» **Exercise aim**
Find the word "agent" in the listing below. Copy every line that has it.

» **Given data**
▬▬▬▬▬▬▬▬▬▬
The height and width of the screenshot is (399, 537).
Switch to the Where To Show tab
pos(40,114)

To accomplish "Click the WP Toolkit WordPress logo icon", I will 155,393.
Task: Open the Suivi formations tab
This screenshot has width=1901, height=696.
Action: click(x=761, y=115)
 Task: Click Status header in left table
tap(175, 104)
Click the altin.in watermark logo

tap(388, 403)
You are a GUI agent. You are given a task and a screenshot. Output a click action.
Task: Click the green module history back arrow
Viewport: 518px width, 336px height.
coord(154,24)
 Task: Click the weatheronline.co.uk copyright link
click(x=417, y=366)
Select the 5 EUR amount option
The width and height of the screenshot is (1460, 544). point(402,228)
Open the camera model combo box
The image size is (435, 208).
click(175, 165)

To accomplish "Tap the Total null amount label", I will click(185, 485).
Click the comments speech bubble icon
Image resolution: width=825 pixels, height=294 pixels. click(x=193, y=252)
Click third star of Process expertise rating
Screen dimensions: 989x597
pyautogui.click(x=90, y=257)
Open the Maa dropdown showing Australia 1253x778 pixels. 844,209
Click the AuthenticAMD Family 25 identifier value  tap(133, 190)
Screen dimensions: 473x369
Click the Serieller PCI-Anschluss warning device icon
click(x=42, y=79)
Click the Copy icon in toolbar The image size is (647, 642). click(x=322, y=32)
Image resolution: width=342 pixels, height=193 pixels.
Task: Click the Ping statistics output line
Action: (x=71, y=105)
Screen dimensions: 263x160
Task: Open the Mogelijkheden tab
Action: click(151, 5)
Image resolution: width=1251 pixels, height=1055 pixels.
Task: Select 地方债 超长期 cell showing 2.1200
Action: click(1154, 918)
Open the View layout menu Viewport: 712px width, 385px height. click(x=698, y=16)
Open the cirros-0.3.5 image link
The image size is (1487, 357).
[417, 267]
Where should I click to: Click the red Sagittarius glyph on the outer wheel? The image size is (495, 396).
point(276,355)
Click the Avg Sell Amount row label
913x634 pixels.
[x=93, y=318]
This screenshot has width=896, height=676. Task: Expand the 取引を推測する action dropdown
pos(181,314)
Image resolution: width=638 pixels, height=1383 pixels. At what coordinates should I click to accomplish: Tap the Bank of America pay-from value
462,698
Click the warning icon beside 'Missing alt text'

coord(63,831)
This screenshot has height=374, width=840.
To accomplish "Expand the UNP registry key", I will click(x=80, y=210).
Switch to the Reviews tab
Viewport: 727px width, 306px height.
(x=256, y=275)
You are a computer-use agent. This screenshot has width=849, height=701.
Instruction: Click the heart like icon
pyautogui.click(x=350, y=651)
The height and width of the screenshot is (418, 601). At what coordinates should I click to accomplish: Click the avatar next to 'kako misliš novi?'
▬▬▬▬▬▬▬▬▬▬
» **Final answer**
You are a GUI agent. You are given a task and a screenshot. Output a click action.
You are a computer-use agent. This screenshot has width=849, height=701.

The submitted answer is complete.